In the first place Scopus yields for the year 2014 a few more publications for Nature than Web of Science does. The difference can be explained by the articles in press that are still present in the Scopus search results. This probably still requires maintenance from Scopus and should be corrected.

More importantly WoS assigns 833 publications as “editorial material” whereas Scopus assigns only 244 publications as “editorial”. It is a well known tactic from journals such as Nature to assign articles as editorial material, since this practice artificially boosts their impact factor. I have had many arguments with professors whose invited news and views items (most often very well cited!) were not included in bibliometric analyses since they were assigned to “editorial material” category and therefore not included in the analysis.

“Letters”, “corrections” or “errata” are in the same order of size between Scopus and Web of Science. “News Items” are a category of publications in Web of Science, but not in Scopus. They are probably listed as “note” in Scopus. Some of the “short surveys” in Scopus turn up in Web of Science as “news item”. But all these categories probably don’t affect bibliometric analyses too much.

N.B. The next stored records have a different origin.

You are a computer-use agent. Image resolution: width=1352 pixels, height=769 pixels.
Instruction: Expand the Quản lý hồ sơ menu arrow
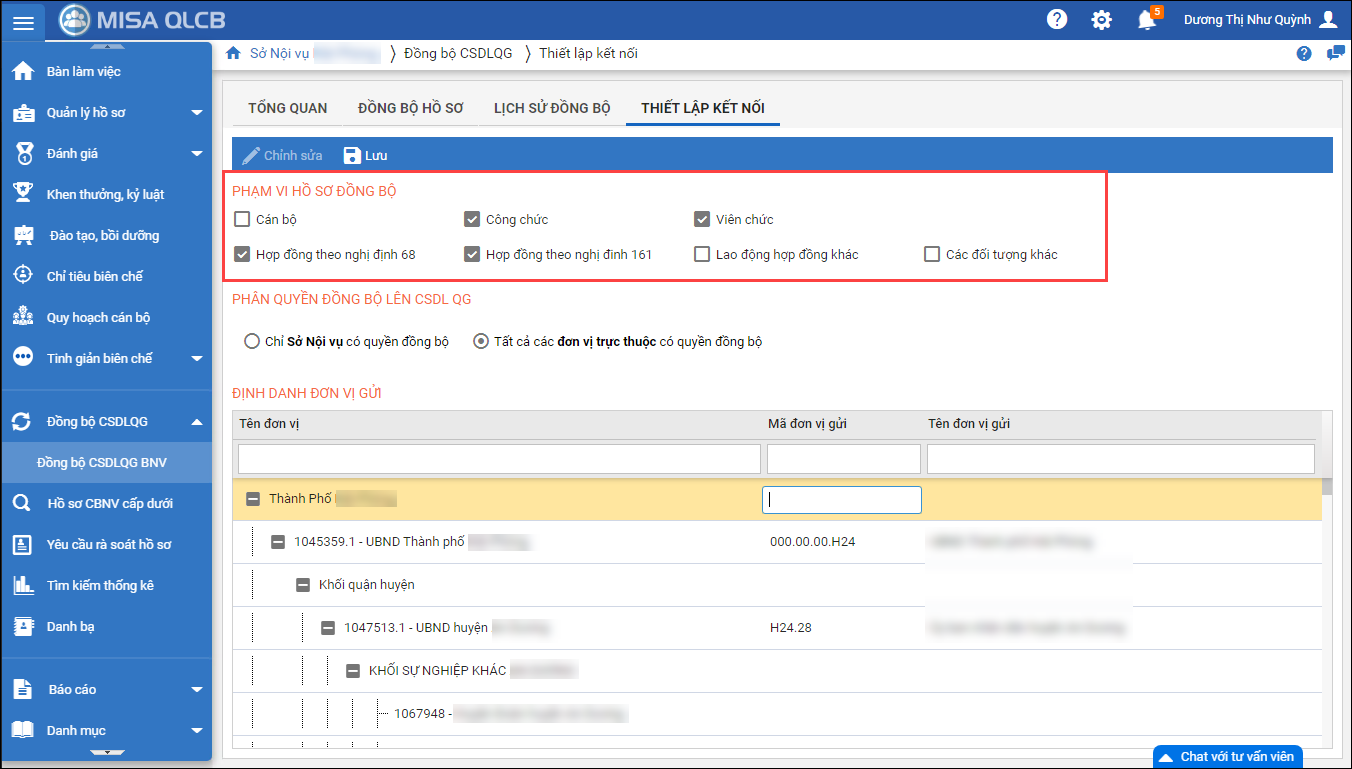point(197,113)
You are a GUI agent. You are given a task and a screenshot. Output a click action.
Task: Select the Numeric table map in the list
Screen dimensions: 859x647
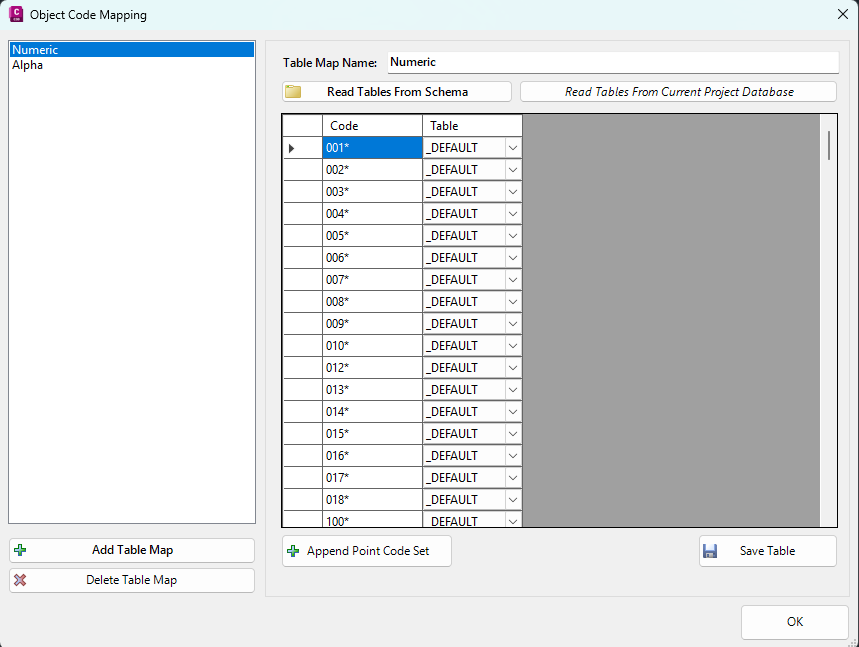point(35,50)
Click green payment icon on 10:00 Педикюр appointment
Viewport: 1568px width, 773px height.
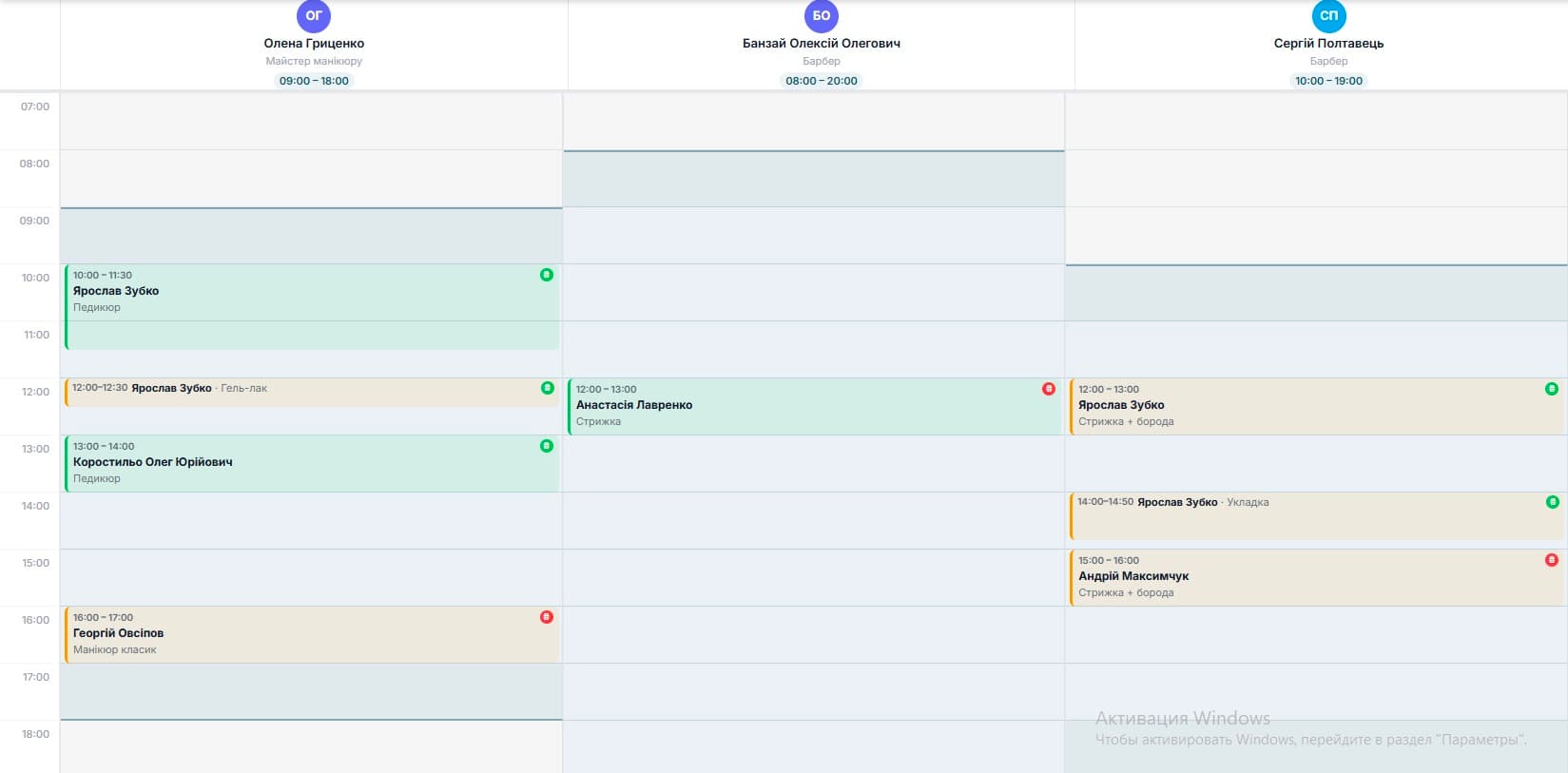[x=547, y=275]
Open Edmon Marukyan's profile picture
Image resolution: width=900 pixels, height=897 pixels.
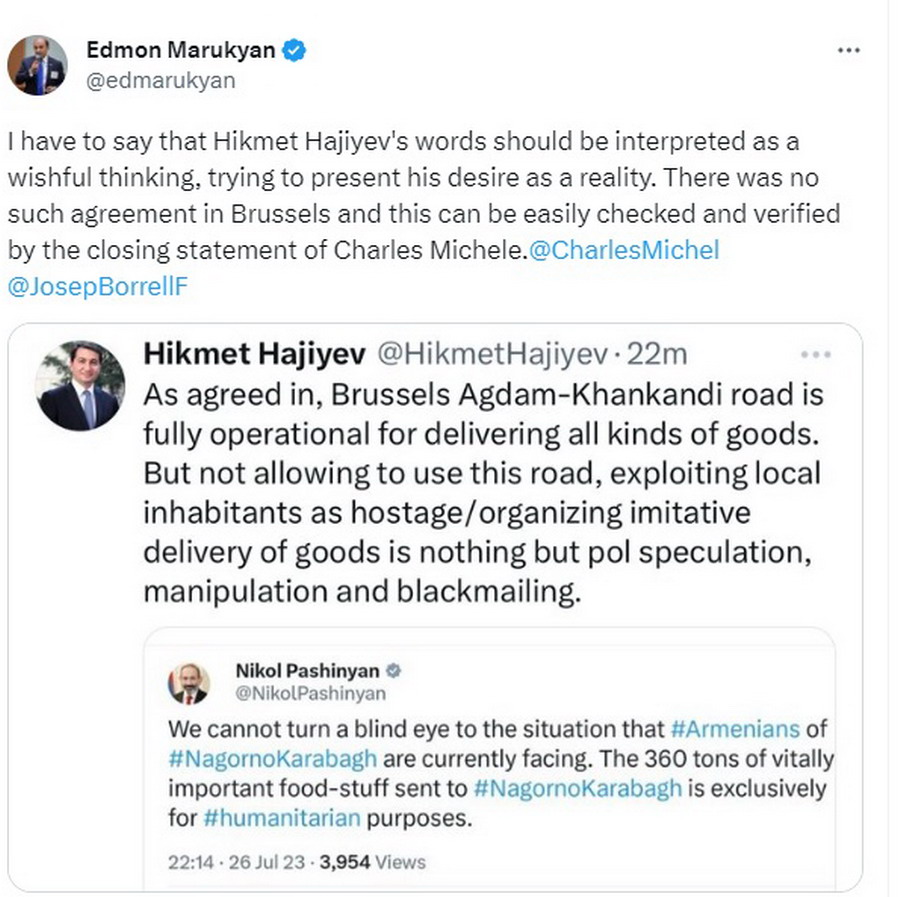[37, 65]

The discrepancy in “reviews” between Web of Science and Scopus however is important. And large as well. Web of Science assigns 34 articles as a “review”, whereas Scopus counts 51 “reviews” in the same journal over the same period. Reviews are included in bibliometric analyses, and since the attract relatively more citations than oridinary articles, special baselines are construed for this document type. But comparisons between these databases are foremost affected by differences in document assignation between these databases.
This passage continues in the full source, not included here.